--- begin Text shown ---

Distributed Training with Uneven Inputs Using the Join Context Manager
======================================================================

**Author**\ : `Andrew Gu <https://github.com/andwgu>`_

.. note::
   |edit| View and edit this tutorial in `github <https://github.com/pytorch/tutorials/blob/main/advanced_source/generic_join.rst>`__.

.. note:: ``Join`` is introduced in PyTorch 1.10 as a prototype feature. This
    API is subject to change.

In this tutorial, you will see:

- An overview of the `Join`_ context manager.
- An example of how to use the context manager with ``DistributedDataParallel``.
- An example of how to use the context manager with both
  ``DistributedDataParallel`` and ``ZeroRedundancyOptimizer``.
- An example of passing in keyword arguments to the context manager.
- A dive into how the `Join`_ context manager works.
- An example showing how to make a toy class compatible with the context
  manager.

Requirements
------------

- PyTorch 1.10+
- `Getting Started with Distributed Data Parallel`_
- `Shard Optimizer States with ZeroRedundancyOptimizer`_

What is ``Join``?
-----------------
In `Getting Started with Distributed Data Parallel - Basic Use Case`_, you saw
the general skeleton for using `DistributedDataParallel`_ to perform data
parallel training. This implicitly schedules all-reduces in each backward pass
to synchronize gradients across ranks. Such `collective communications
<https://pytorch.org/docs/stable/distributed.html>`__ require participation
from all ranks in the process group, so if a rank has fewer inputs, then the
other ranks will hang or error (depending on the backend). More generally, this
problem persists for any class that performs per-iteration synchronous
collective communications.

--- end Text shown ---
--- begin Data excerpt ---

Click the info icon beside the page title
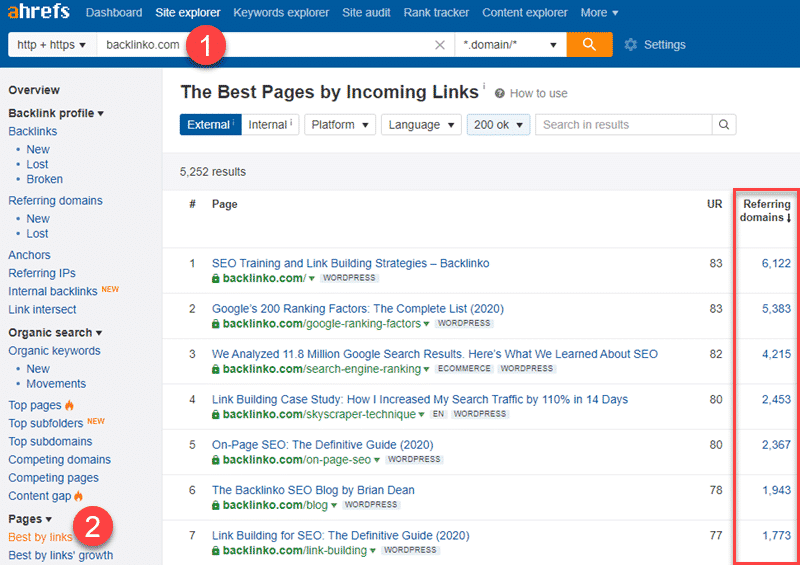This screenshot has height=565, width=800. [484, 87]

--- end Data excerpt ---

• Challenge 1
What items does the Join tutorial list under its "Requirements" heading?
• Challenge 2
Print the Join tutorial word for word, everything from "- An overview" down to "the context manager.".

• Final answer 1
- PyTorch 1.10+
- Getting Started with Distributed Data Parallel
- Shard Optimizer States with ZeroRedundancyOptimizer

• Final answer 2
- An overview of the `Join`_ context manager.
- An example of how to use the context manager with ``DistributedDataParallel``.
- An example of how to use the context manager with both
  ``DistributedDataParallel`` and ``ZeroRedundancyOptimizer``.
- An example of passing in keyword arguments to the context manager.